> _DOCUMENT TEXT_:
Not surprisingly, economic factors in the Baltimore-Washington Corridor were among the primary beneficiaries. While much of the balance of the nation was left to wrestle with de-industrialization and globalization, many businesses in the Corridor could focus on deal flow, emanating from a variety of rapidly growing federal agencies, including the National Institutes of Health, the Center for Medicare and Medicaid Services, the U.S. Department of Defense, the National Security Agency and many others.

Episodically, deal flow became even more active during periods of conflict associated with either nation states or non-nation factors, coupled with the implementation of the latest round of base realignment.

Since 2011, however, federal spending dynamics have shifted dramatically. This has been driven by a combination of a perceived need to curb the size of annual federal budget deficits and by electoral outcomes. Republicans gained around 60 seats in the 2010 mid-term elections, with Tea Party-endorsed candidates accounting for 28 of those gains, according to data compiled by Bloomberg. Many of these Tea Partiers came into office with an expressed desire to shrink the federal government’s reach.

The Budget Control Act of 2011 (BCA) followed shortly thereafter. The act gave us both the failed Supercommittee and sequestration. Because the Supercommittee failed to agree to a $1.2 trillion deficit reduction package by Nov. 23, 2011, sequestration was triggered, with the cuts beginning during the first quarter of 2013.

> _Saved data entries_:
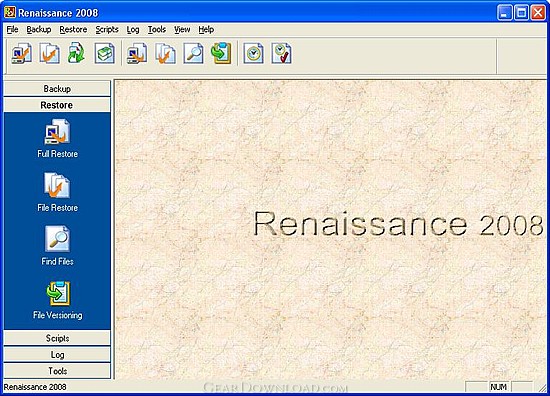550x396 pixels.
Task: Expand the Log sidebar section
Action: (57, 355)
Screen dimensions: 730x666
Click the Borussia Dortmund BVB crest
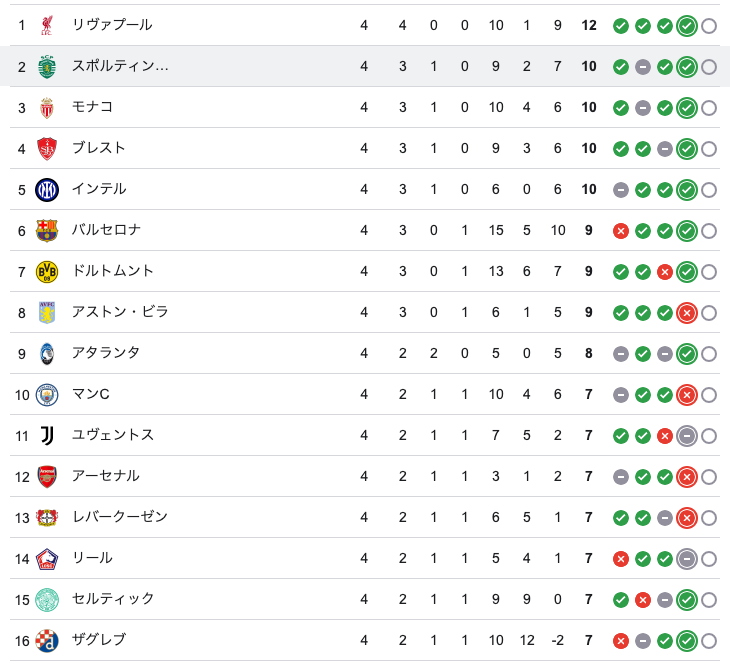pyautogui.click(x=47, y=272)
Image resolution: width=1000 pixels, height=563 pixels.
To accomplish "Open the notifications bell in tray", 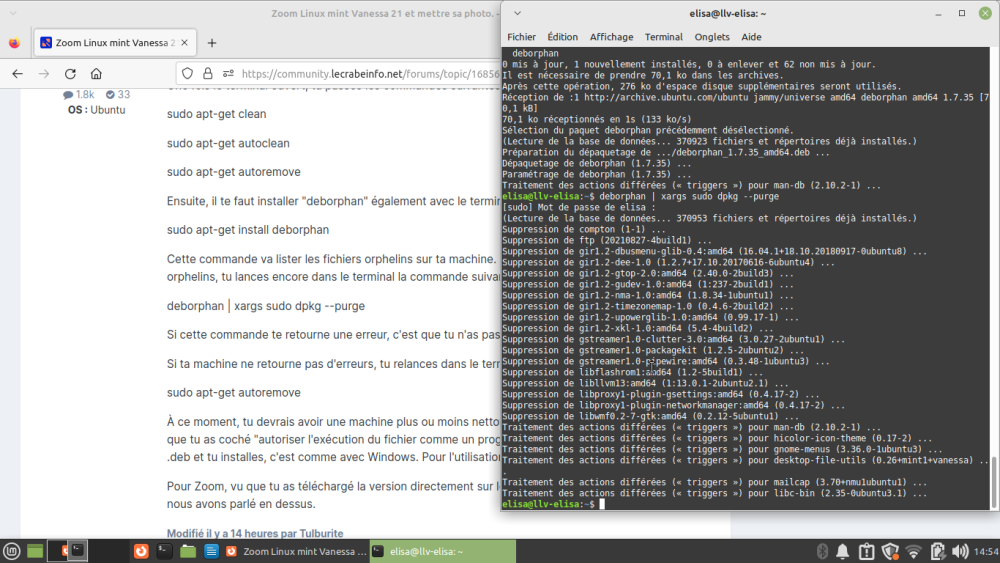I will click(x=842, y=551).
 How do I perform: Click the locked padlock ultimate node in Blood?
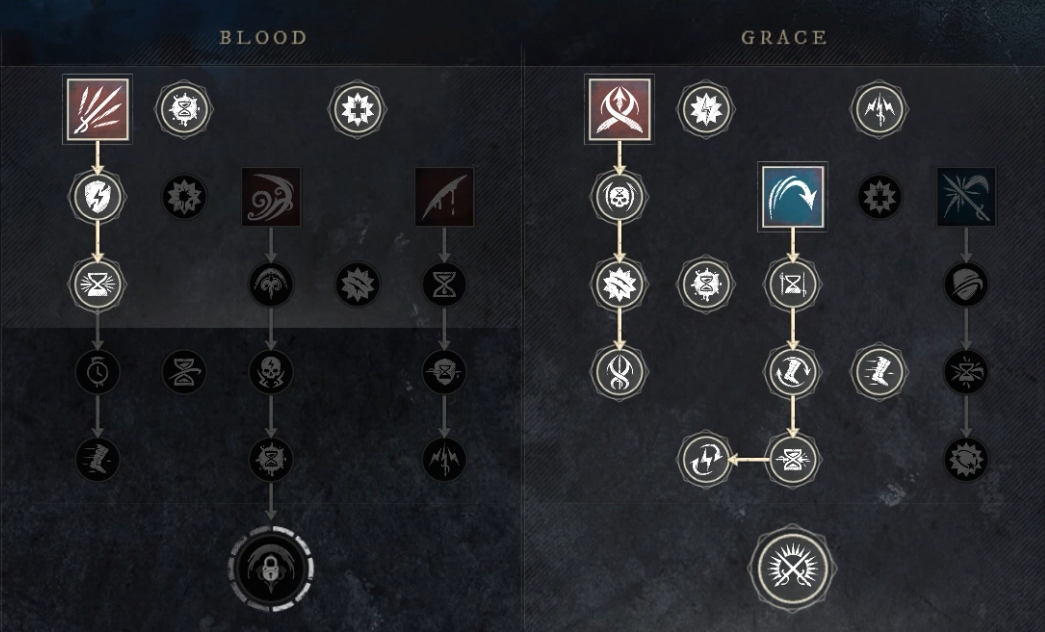271,568
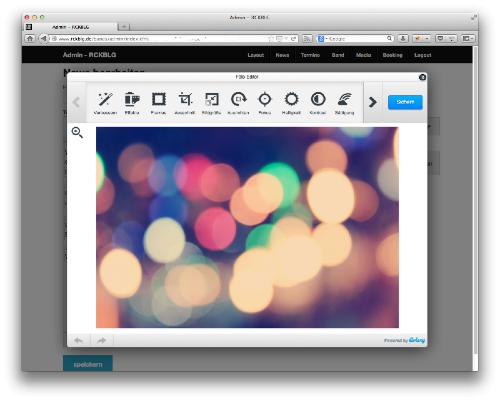Select the Frames tool
500x401 pixels.
tap(159, 103)
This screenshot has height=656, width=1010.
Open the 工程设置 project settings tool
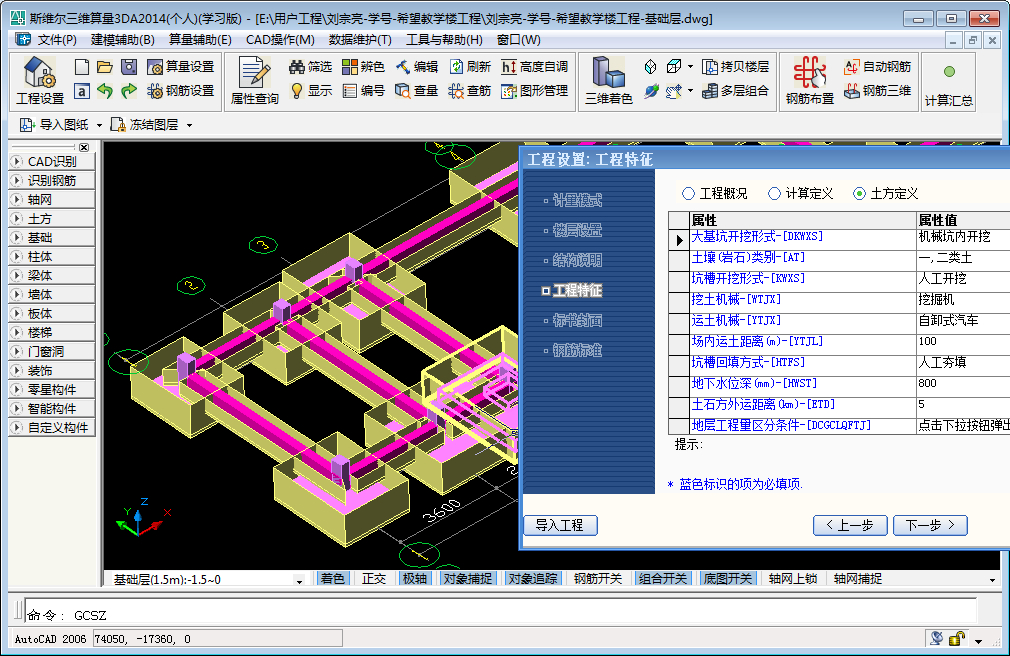click(39, 78)
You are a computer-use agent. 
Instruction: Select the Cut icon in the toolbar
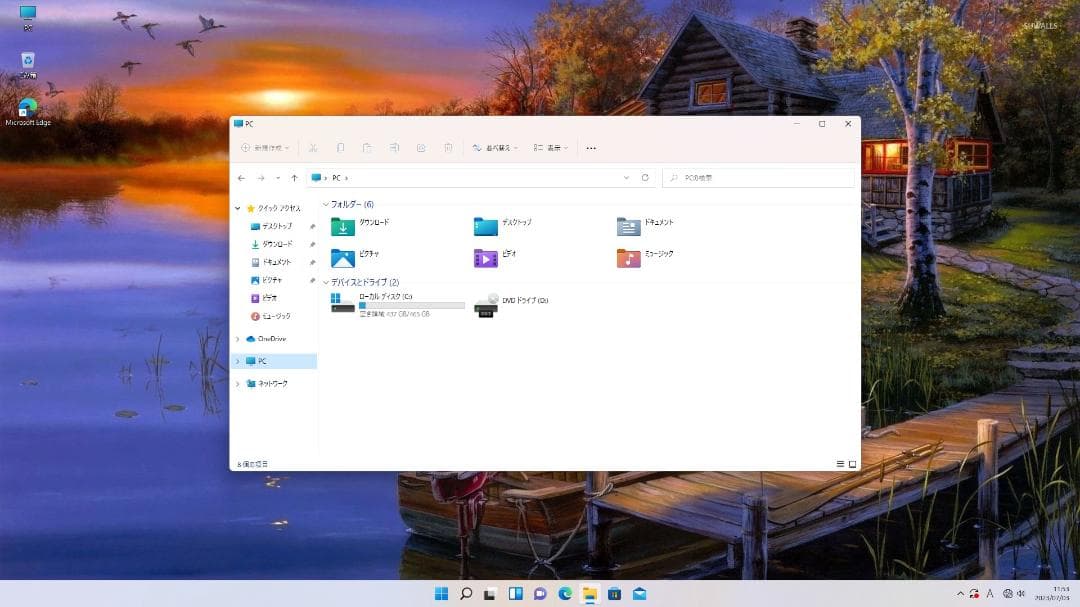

> _USING THE INFORMATION_:
1 – Please duplicate the passage on Corridor federal spending word for word, starting at "Since 2011, however, federal" and ending at "federal government’s reach.".
2 – Answer these from the passage on Corridor federal spending:
(a) About how many seats did Republicans gain in the 2010 mid-term elections?
(b) What size of deficit reduction package did the Supercommittee fail to agree to?
(c) When did the sequestration cuts begin?

> _RESPONSES IN ORDER_:
1 –
Since 2011, however, federal spending dynamics have shifted dramatically. This has been driven by a combination of a perceived need to curb the size of annual federal budget deficits and by electoral outcomes. Republicans gained around 60 seats in the 2010 mid-term elections, with Tea Party-endorsed candidates accounting for 28 of those gains, according to data compiled by Bloomberg. Many of these Tea Partiers came into office with an expressed desire to shrink the federal government’s reach.

2 –
(a) Around 60 seats.
(b) A $1.2 trillion package.
(c) During the first quarter of 2013.